A few weeks ago I wrote an article about the “Fuel-loss Foundation” in The Netherlands who had sued the Dutch Toyota importer for overstating the fuel economy claims of its vehicles, most notably the gasoline-electric hybrid vehicles. I had predicted their lawsuit would not be successful for two reasons: first and foremost because Toyota is simply following the European guidelines for fuel economy statements, and secondly because the only reason the lawsuit was aimed at Toyota specifically is to set them as an example, as the brand is the largest producer and seller of hybrid vehicles, the type of cars that showed the highest deviation between theoretical fuel economy and actual fuel economy.
Nearly every car reviewed by the foundation was less fuel efficient than its manufacturer claims, which should be an indication that there is more likely to be a discrepancy between the European test cycle and the real-world driving conditions than this being a result of deceptive behavior by Toyota.
The court agreed with this, and has cleared the Toyota importer of all charges. According to the judge “the European test cycle has been developed to allow consumers to compare the fuel economy of cars against each other, based on equal measuring conditions.” So what the judge is telling us, and what most of us already know, is that the European fuel economy claims for new cars are less of an exact figure to help consumers calculate their expected fuel costs than a comparison tool to see which car is more fuel efficient than the other.
However, as some major European countries have started giving buyers tax breaks and other incentives on fuel efficient cars (based on their theoretical fuel economy), it has become increasingly important to do well at this particular test cycle. As a result, manufacturers have started developing their cars to do exceptionally well in this test cycle, which may explain the increased discrepancies between the test cycle results and the actual fuel economy for consumers. Suspected manipulations include disconnecting the alternator and using special lubricants during the test cycle.

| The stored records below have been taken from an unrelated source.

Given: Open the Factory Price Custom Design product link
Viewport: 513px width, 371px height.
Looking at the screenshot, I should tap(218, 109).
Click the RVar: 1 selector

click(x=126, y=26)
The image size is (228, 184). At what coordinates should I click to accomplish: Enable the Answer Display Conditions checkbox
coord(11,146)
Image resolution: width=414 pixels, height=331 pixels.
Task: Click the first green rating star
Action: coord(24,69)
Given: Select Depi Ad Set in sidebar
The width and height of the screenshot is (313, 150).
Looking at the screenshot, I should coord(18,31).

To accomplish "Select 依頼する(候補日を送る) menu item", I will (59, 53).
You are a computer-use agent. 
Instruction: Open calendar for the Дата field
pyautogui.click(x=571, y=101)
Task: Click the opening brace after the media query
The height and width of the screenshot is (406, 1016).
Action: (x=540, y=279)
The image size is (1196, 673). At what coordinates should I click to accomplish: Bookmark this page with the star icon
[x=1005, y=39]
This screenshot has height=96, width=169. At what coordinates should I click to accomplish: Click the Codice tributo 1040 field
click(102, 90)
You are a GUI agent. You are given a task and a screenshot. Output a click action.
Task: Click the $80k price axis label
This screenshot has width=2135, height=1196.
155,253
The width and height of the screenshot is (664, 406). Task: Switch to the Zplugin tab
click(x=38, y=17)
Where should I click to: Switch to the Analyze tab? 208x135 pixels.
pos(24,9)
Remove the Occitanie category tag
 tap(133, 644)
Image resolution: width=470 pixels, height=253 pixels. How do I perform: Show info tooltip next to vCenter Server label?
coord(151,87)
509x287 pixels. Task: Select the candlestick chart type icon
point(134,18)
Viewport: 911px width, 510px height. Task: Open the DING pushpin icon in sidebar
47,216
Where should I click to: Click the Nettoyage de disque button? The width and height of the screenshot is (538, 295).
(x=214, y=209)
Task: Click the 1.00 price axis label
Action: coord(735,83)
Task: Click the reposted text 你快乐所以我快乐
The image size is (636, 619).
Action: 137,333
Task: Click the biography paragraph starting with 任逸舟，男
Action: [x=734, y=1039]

Hybrids have an advantage in the test cycle as well, thanks to their standard stop&start mode and the slow acceleration in the test, which doesn’t require the internal combustion engine to deliver extra power to the electric motor.
Considering this, even if Toyota wanted to be more Catholic than the Pope, it is prohibited by law to publish any other fuel economy ratings than those of the New European Driving Cycle. The court therefore dismissed the charges of the foundation, as the Japanese brand has strictly followed European regulations.
The Fuel Loss Foundation has not published how many people have paid up to € 99,- to be included in the class-action lawsuit, but they remain confident in their claim that new-car buyers are being deceived by manufacturers and they are still considering further steps in their quest for compensation of the “lost fuel”.